In his time at the FTC—as a staff technologist in 2010 and then later as its chief technologist in 2014—Soltani was involved in the commission's investigations of privacy and security problems at Twitter, Google, Facebook, and MySpace, the sort of cases that have demonstrated the FTC's growing role as a Silicon Valley watchdog. In several of those cases, the FTC put those companies "under order" for deceptive claims or unfair trade practices, a kind of probation that's since led to tens of millions of dollars in fines for Google and will likely lead to far more for Facebook, as punishment for the company's latest privacy scandals.

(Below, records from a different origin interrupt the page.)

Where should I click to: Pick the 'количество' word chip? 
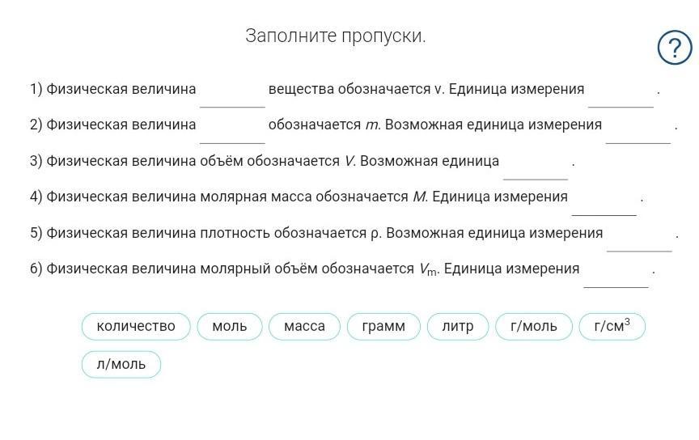(x=136, y=327)
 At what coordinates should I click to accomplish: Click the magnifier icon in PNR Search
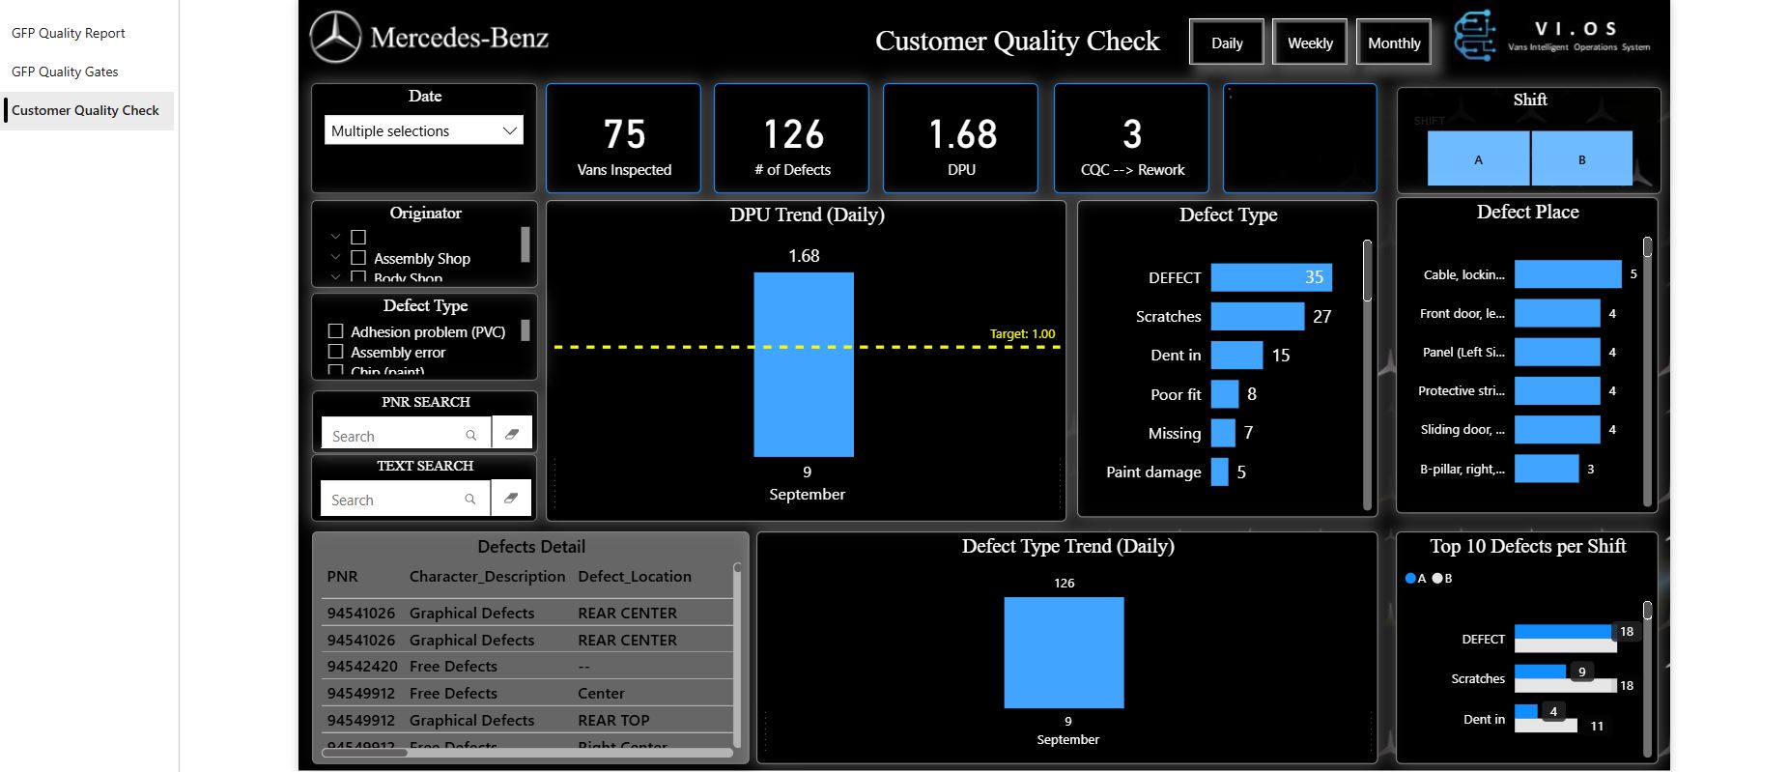tap(471, 436)
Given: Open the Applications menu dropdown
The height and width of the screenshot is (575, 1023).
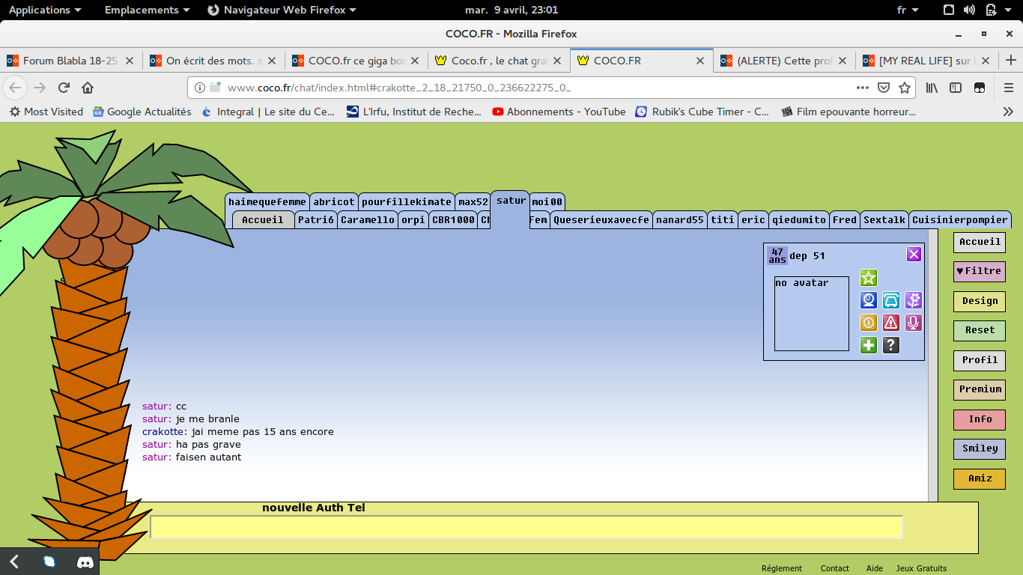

But that kind of regulatory enforcement can't solve the abusability problem, Soltani says. The victims of the indirect abuse he's warning about often have no relationship with the company, so they can't level accusations of deception. But even without that immediate regulatory threat, Soltani argues, companies should still fear reputational damage or knee-jerk government overreactions to the next scandal. He points as an example to the controversial FOSTA anti-sex-trafficking law passed in early 2018.
All of that means Silicon Valley needs to put the kind of thinking and resources into abusability that security—not to mention growth and revenue—has received for years. "There are opportunities in academia, in research, in science fiction, to at least inform some of the known knowns," Soltani says. "And potentially some of the unknown unknowns too."